**Your assignment**
Copy each record exactly, word for word.

--------------------

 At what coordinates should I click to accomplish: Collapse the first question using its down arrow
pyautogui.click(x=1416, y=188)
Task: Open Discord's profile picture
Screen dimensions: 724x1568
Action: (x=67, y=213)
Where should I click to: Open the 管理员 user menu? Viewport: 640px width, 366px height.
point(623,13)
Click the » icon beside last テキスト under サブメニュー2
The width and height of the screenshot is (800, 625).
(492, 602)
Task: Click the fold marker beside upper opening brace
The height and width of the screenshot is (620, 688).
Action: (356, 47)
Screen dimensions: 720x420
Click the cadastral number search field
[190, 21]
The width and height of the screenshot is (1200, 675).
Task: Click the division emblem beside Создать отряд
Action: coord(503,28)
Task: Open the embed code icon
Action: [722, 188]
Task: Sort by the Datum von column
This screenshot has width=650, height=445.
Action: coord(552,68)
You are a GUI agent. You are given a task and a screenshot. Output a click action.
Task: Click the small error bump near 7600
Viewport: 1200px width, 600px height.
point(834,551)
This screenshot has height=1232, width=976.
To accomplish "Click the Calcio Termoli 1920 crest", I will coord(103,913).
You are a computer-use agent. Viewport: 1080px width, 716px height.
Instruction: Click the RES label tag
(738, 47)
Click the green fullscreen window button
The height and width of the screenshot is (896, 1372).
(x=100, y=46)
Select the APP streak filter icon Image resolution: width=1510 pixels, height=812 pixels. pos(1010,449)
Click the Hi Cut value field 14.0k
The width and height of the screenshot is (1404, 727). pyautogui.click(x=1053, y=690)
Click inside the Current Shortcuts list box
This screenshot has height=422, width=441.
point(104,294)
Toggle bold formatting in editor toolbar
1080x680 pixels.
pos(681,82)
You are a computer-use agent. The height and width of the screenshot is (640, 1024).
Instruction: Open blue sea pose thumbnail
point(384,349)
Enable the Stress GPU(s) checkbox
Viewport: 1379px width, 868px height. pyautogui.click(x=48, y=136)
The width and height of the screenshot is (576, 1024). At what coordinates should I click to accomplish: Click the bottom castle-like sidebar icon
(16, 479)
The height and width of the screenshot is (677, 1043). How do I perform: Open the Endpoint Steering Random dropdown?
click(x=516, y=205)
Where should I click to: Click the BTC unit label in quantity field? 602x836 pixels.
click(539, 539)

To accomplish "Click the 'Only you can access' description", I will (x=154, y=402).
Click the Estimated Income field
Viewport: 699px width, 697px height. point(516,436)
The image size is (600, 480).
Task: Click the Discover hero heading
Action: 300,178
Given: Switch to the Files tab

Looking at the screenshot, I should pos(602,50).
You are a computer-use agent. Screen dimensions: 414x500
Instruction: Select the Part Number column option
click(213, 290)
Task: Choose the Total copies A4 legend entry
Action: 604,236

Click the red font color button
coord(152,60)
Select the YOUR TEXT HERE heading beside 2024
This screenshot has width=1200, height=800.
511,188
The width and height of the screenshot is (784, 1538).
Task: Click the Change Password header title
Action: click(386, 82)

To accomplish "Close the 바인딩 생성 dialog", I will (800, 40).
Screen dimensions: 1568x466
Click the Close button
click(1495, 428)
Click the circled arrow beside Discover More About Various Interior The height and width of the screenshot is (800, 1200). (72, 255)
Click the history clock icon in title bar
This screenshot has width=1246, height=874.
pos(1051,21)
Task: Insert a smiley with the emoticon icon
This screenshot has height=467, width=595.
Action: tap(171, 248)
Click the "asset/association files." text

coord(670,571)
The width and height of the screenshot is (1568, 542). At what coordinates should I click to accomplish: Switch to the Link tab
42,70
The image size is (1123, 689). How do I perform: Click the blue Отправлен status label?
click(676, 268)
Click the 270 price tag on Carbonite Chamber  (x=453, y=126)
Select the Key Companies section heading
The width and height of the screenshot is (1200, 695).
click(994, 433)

--------------------

**Exercise response**
 At what coordinates should I click to accomplish: Collapse the first question using its down arrow
pyautogui.click(x=1416, y=188)
Task: Open Discord's profile picture
Screen dimensions: 724x1568
Action: (x=67, y=213)
Where should I click to: Open the 管理员 user menu? Viewport: 640px width, 366px height.
point(623,13)
Click the » icon beside last テキスト under サブメニュー2
The width and height of the screenshot is (800, 625).
(492, 602)
Task: Click the fold marker beside upper opening brace
The height and width of the screenshot is (620, 688).
Action: (356, 47)
Screen dimensions: 720x420
Click the cadastral number search field
[190, 21]
The width and height of the screenshot is (1200, 675).
Task: Click the division emblem beside Создать отряд
Action: coord(503,28)
Task: Open the embed code icon
Action: [722, 188]
Task: Sort by the Datum von column
This screenshot has width=650, height=445.
Action: coord(552,68)
You are a GUI agent. You are given a task and a screenshot. Output a click action.
Task: Click the small error bump near 7600
Viewport: 1200px width, 600px height.
point(834,551)
This screenshot has height=1232, width=976.
To accomplish "Click the Calcio Termoli 1920 crest", I will coord(103,913).
You are a computer-use agent. Viewport: 1080px width, 716px height.
Instruction: Click the RES label tag
(738, 47)
Click the green fullscreen window button
The height and width of the screenshot is (896, 1372).
(x=100, y=46)
Select the APP streak filter icon Image resolution: width=1510 pixels, height=812 pixels. pos(1010,449)
Click the Hi Cut value field 14.0k
The width and height of the screenshot is (1404, 727). pyautogui.click(x=1053, y=690)
Click inside the Current Shortcuts list box
This screenshot has height=422, width=441.
point(104,294)
Toggle bold formatting in editor toolbar
1080x680 pixels.
pos(681,82)
You are a computer-use agent. The height and width of the screenshot is (640, 1024).
Instruction: Open blue sea pose thumbnail
point(384,349)
Enable the Stress GPU(s) checkbox
Viewport: 1379px width, 868px height. pyautogui.click(x=48, y=136)
The width and height of the screenshot is (576, 1024). At what coordinates should I click to accomplish: Click the bottom castle-like sidebar icon
(16, 479)
The height and width of the screenshot is (677, 1043). How do I perform: Open the Endpoint Steering Random dropdown?
click(x=516, y=205)
Where should I click to: Click the BTC unit label in quantity field? 602x836 pixels.
click(539, 539)

To accomplish "Click the 'Only you can access' description", I will (x=154, y=402).
Click the Estimated Income field
Viewport: 699px width, 697px height. point(516,436)
The image size is (600, 480).
Task: Click the Discover hero heading
Action: 300,178
Given: Switch to the Files tab

Looking at the screenshot, I should pos(602,50).
You are a computer-use agent. Screen dimensions: 414x500
Instruction: Select the Part Number column option
click(213, 290)
Task: Choose the Total copies A4 legend entry
Action: 604,236

Click the red font color button
coord(152,60)
Select the YOUR TEXT HERE heading beside 2024
This screenshot has width=1200, height=800.
511,188
The width and height of the screenshot is (784, 1538).
Task: Click the Change Password header title
Action: click(386, 82)

To accomplish "Close the 바인딩 생성 dialog", I will (800, 40).
Screen dimensions: 1568x466
Click the Close button
click(1495, 428)
Click the circled arrow beside Discover More About Various Interior The height and width of the screenshot is (800, 1200). (72, 255)
Click the history clock icon in title bar
This screenshot has width=1246, height=874.
pos(1051,21)
Task: Insert a smiley with the emoticon icon
This screenshot has height=467, width=595.
Action: tap(171, 248)
Click the "asset/association files." text

coord(670,571)
The width and height of the screenshot is (1568, 542). At what coordinates should I click to accomplish: Switch to the Link tab
42,70
The image size is (1123, 689). How do I perform: Click the blue Отправлен status label?
click(676, 268)
Click the 270 price tag on Carbonite Chamber  (x=453, y=126)
Select the Key Companies section heading
The width and height of the screenshot is (1200, 695).
click(994, 433)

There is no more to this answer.